ERG a波記錄是光感受器細胞的功能，而b波主要記錄雙極細胞、Müller細胞的功能。研究顯示，光損傷后大鼠光感受器細胞IS結構紊亂，雙極細胞在光感受器細胞發生凋亡前已出現損傷，隨后Müller細胞網絡支架坍塌，形成類似于“星形細胞瘢痕”［12-13］。本研究中大鼠光照3 d 時，ERG a 波、b 波的振幅明顯下降，潛伏期延長，推測在大鼠光照3 d后，視網膜光感受器細胞凋亡，視網膜外核層出現核固縮，導致視網膜光感受器細胞損傷；而雙極細胞、Müller細胞的損傷則影響了光線在神經感覺層的傳導，且隨著藍光光照的時間延長，視網膜光感受器的損傷更為明顯，這與筆者觀察到的大鼠視網膜的病理結構表現相符。

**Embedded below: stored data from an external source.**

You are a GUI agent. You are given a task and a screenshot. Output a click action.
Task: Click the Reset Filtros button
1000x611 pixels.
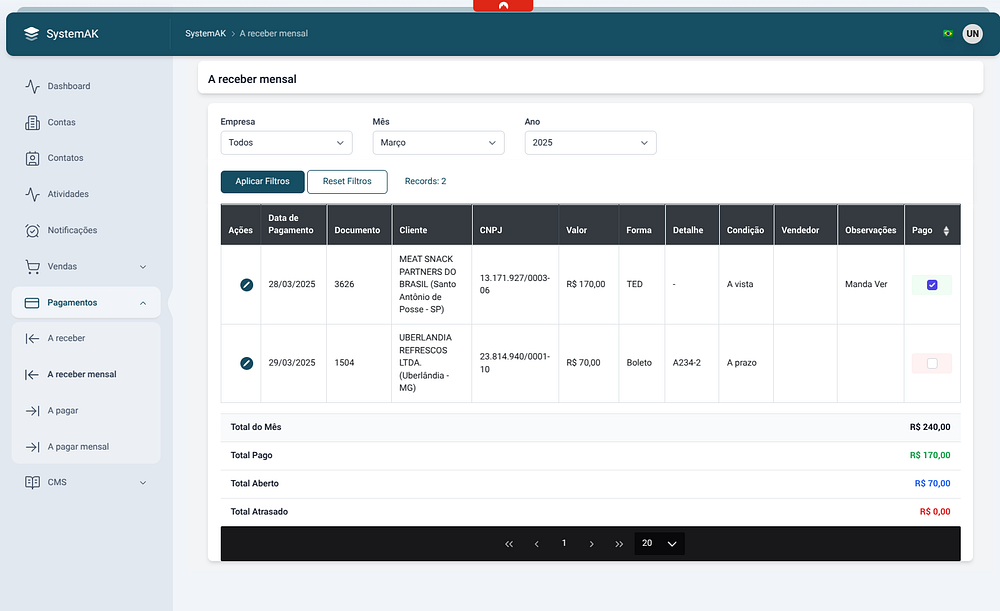(x=347, y=182)
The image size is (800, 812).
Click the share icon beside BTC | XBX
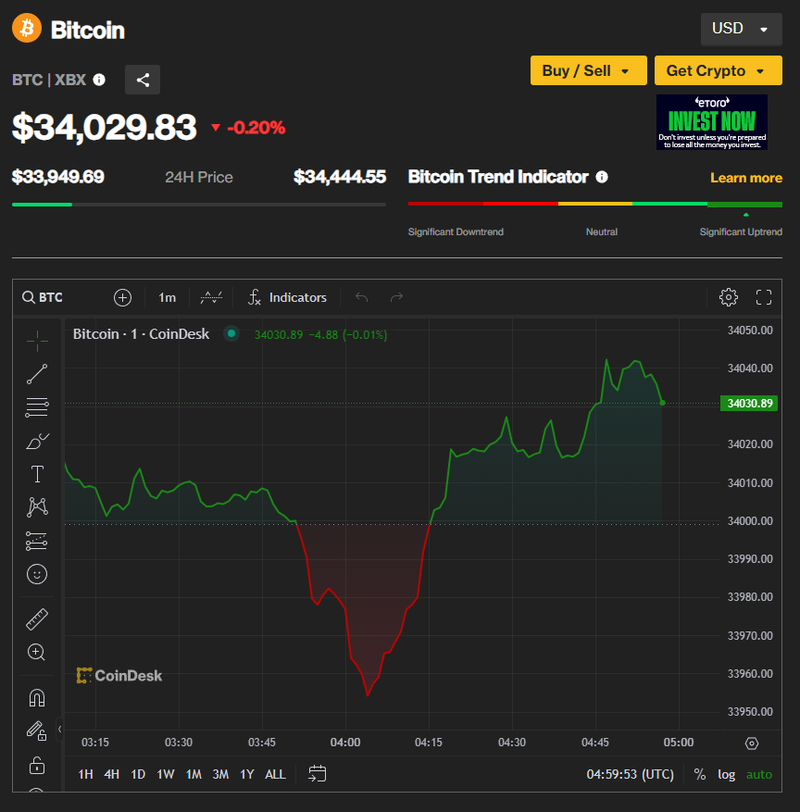click(142, 80)
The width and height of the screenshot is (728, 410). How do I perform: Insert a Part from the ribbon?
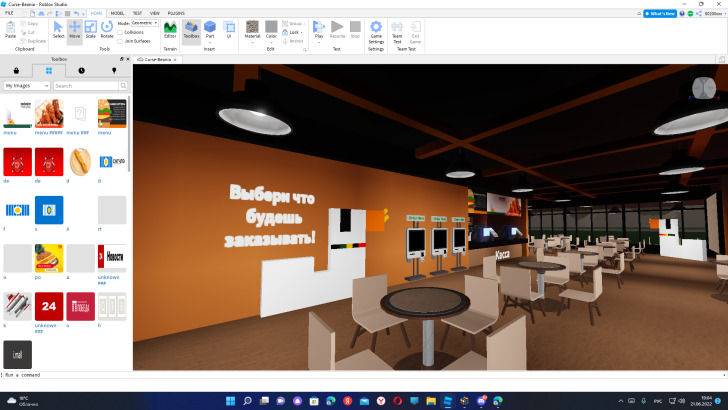210,29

藍光誘導的氧化應激反應在視網膜光感受器的細胞凋亡中具有重要作用［14-15］，黑色素可有效保護光照后的視網膜組織，減少氧化應激反應對視網膜的光損傷［2，4，16］。Marie 等［17］研究發現，藍光照射后RPEc產生了大量ROS并發生氧化應激反應，導致視網膜線粒體功能障礙及細胞凋亡。Nakamura 等［18］采用1 100 Lux 的藍光對C57BL/J 小鼠進行照射，發現小鼠在藍光照射3 d后視網膜RPEc和光感受器細胞出現嚴重的凋亡，主要表現為光感受器細胞層和RPEc層變薄，結構紊亂。可見光照射有色鼠及白化鼠后，有色鼠的視網膜光損傷程度明顯低于白化鼠，可能是有色鼠的RPEc 黑色素減少視網膜組織的氧化應激反應，快速有效的清除氧自由基，保護視網膜［2，19］。本研究中大鼠視網膜組織ROS 含量隨著藍光照射時間延長逐漸增加，考慮大鼠在連續藍光照射后視網膜組織發生氧化應激反應，損傷大鼠視網膜光感受器細胞及RPEc。體內未及時清除的ROS在加重氧化應激反應的同時［20-21］，亦可抑制RPEc中溶酶體吞噬光感受器細胞OS，引起脂褐質的堆積［22］，脂褐質中含有N 視黃基視黃乙醇胺對藍光特別敏感，可進一步引起RPEc凋亡、線粒體DNA功能障礙及氧化應激反應加重［2，17，22］，形成惡性循環。在氧化應激的環境下，視網膜光感受器細胞OS損傷導致大量膜盤脫落，RPEc 本身遭受氧化損傷，同時RPEc及其黑色素需要超負荷清除產生的ROS、吞噬脫落的光感受器細胞OS，最終RPEc功能失代償，細胞凋亡甚至裂解，加重脂褐質的堆積，因此在RPEc基底部可見大量的脂褐質、色素顆粒沉積并引起炎性因子的積聚，破壞RPEc層及脈絡膜毛細血管復合體的完整性，出現RPE基底部的局灶性隆起，甚至為新生血管的形成提供一個空間平臺。本研究觀察到光照3 d組大鼠RPE 層基底部色素顆粒增多、積聚，尤以光照7 d組大鼠及光照14 d組大鼠的更為明顯，并伴眼底視網膜脫色素的表現，甚至在光照14 d 組大鼠中可見RPEc層局灶性隆起，加速了wAMD的發生發展。

綜上，藍光持續照射BN大鼠可產生氧化應激反應，導致慢性視網膜光損傷，且隨著照射時間延長，視網膜光損傷程度愈重。這種藍光導致的慢性視網膜光損傷值得引起研究者的重視，后期將繼續深入研究其發病機制，為進一步研究視網膜光損傷的防治手段提供理論基礎。